Assignment:
Write out all of the entries below word for word.

Data to use:
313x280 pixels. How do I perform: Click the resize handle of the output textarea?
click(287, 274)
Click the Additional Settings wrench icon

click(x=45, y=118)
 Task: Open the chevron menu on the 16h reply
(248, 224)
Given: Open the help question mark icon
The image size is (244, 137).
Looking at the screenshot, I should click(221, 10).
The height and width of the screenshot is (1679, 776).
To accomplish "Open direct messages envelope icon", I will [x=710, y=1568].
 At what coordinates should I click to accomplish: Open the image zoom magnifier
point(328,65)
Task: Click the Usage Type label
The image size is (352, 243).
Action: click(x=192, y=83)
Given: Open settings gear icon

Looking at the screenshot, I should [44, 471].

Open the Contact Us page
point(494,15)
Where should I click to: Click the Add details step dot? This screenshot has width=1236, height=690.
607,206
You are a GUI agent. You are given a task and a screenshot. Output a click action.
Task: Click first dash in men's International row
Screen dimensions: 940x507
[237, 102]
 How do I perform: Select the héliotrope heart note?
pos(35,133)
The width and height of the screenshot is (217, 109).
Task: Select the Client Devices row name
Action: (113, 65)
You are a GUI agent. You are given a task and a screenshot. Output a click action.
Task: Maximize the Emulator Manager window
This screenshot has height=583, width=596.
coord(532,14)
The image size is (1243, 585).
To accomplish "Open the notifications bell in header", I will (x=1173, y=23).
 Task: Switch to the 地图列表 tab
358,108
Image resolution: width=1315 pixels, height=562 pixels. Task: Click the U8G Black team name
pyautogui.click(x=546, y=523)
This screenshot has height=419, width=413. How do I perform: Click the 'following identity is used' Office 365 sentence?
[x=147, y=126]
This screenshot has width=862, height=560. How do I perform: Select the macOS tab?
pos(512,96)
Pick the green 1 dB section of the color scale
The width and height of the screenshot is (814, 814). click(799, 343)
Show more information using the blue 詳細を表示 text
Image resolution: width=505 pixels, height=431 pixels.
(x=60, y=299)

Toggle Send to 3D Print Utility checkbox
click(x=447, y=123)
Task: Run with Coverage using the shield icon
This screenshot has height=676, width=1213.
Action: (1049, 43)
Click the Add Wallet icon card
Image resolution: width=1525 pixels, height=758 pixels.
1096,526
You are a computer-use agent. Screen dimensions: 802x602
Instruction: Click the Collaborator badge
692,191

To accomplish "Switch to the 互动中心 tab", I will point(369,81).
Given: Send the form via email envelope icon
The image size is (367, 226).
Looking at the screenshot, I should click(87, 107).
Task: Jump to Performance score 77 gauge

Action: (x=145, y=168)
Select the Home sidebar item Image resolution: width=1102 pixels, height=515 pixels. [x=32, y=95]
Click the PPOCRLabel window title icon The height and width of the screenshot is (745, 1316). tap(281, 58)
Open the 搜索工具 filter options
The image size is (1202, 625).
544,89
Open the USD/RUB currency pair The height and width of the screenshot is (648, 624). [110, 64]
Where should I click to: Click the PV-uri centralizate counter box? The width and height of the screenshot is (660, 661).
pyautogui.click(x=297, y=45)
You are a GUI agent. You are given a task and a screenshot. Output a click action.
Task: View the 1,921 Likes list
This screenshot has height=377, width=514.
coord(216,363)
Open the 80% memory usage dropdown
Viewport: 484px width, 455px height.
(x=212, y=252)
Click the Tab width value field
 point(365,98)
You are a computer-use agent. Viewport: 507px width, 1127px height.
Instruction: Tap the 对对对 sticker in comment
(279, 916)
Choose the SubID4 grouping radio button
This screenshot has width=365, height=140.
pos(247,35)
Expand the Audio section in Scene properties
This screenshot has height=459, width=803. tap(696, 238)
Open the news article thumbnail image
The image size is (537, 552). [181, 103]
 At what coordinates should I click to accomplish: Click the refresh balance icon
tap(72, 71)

Answer to this exercise:
313x280 pixels. How do I perform: Click the resize handle of the output textarea?
click(287, 274)
Click the Additional Settings wrench icon

click(x=45, y=118)
 Task: Open the chevron menu on the 16h reply
(248, 224)
Given: Open the help question mark icon
The image size is (244, 137).
Looking at the screenshot, I should click(221, 10).
The height and width of the screenshot is (1679, 776).
To accomplish "Open direct messages envelope icon", I will [x=710, y=1568].
 At what coordinates should I click to accomplish: Open the image zoom magnifier
point(328,65)
Task: Click the Usage Type label
The image size is (352, 243).
Action: click(x=192, y=83)
Given: Open settings gear icon

Looking at the screenshot, I should [44, 471].

Open the Contact Us page
point(494,15)
Where should I click to: Click the Add details step dot? This screenshot has width=1236, height=690.
607,206
You are a GUI agent. You are given a task and a screenshot. Output a click action.
Task: Click first dash in men's International row
Screen dimensions: 940x507
[237, 102]
 How do I perform: Select the héliotrope heart note?
pos(35,133)
The width and height of the screenshot is (217, 109).
Task: Select the Client Devices row name
Action: (113, 65)
You are a GUI agent. You are given a task and a screenshot. Output a click action.
Task: Maximize the Emulator Manager window
This screenshot has height=583, width=596.
coord(532,14)
The image size is (1243, 585).
To accomplish "Open the notifications bell in header", I will (x=1173, y=23).
 Task: Switch to the 地图列表 tab
358,108
Image resolution: width=1315 pixels, height=562 pixels. Task: Click the U8G Black team name
pyautogui.click(x=546, y=523)
This screenshot has height=419, width=413. How do I perform: Click the 'following identity is used' Office 365 sentence?
[x=147, y=126]
This screenshot has width=862, height=560. How do I perform: Select the macOS tab?
pos(512,96)
Pick the green 1 dB section of the color scale
The width and height of the screenshot is (814, 814). click(799, 343)
Show more information using the blue 詳細を表示 text
Image resolution: width=505 pixels, height=431 pixels.
(x=60, y=299)

Toggle Send to 3D Print Utility checkbox
click(x=447, y=123)
Task: Run with Coverage using the shield icon
This screenshot has height=676, width=1213.
Action: (1049, 43)
Click the Add Wallet icon card
Image resolution: width=1525 pixels, height=758 pixels.
1096,526
You are a computer-use agent. Screen dimensions: 802x602
Instruction: Click the Collaborator badge
692,191

To accomplish "Switch to the 互动中心 tab", I will point(369,81).
Given: Send the form via email envelope icon
The image size is (367, 226).
Looking at the screenshot, I should click(87, 107).
Task: Jump to Performance score 77 gauge

Action: (x=145, y=168)
Select the Home sidebar item Image resolution: width=1102 pixels, height=515 pixels. [x=32, y=95]
Click the PPOCRLabel window title icon The height and width of the screenshot is (745, 1316). tap(281, 58)
Open the 搜索工具 filter options
The image size is (1202, 625).
544,89
Open the USD/RUB currency pair The height and width of the screenshot is (648, 624). [110, 64]
Where should I click to: Click the PV-uri centralizate counter box? The width and height of the screenshot is (660, 661).
pyautogui.click(x=297, y=45)
You are a GUI agent. You are given a task and a screenshot. Output a click action.
Task: View the 1,921 Likes list
This screenshot has height=377, width=514.
coord(216,363)
Open the 80% memory usage dropdown
Viewport: 484px width, 455px height.
(x=212, y=252)
Click the Tab width value field
 point(365,98)
You are a computer-use agent. Viewport: 507px width, 1127px height.
Instruction: Tap the 对对对 sticker in comment
(279, 916)
Choose the SubID4 grouping radio button
This screenshot has width=365, height=140.
pos(247,35)
Expand the Audio section in Scene properties
This screenshot has height=459, width=803. tap(696, 238)
Open the news article thumbnail image
The image size is (537, 552). [181, 103]
 At what coordinates should I click to accomplish: Click the refresh balance icon
tap(72, 71)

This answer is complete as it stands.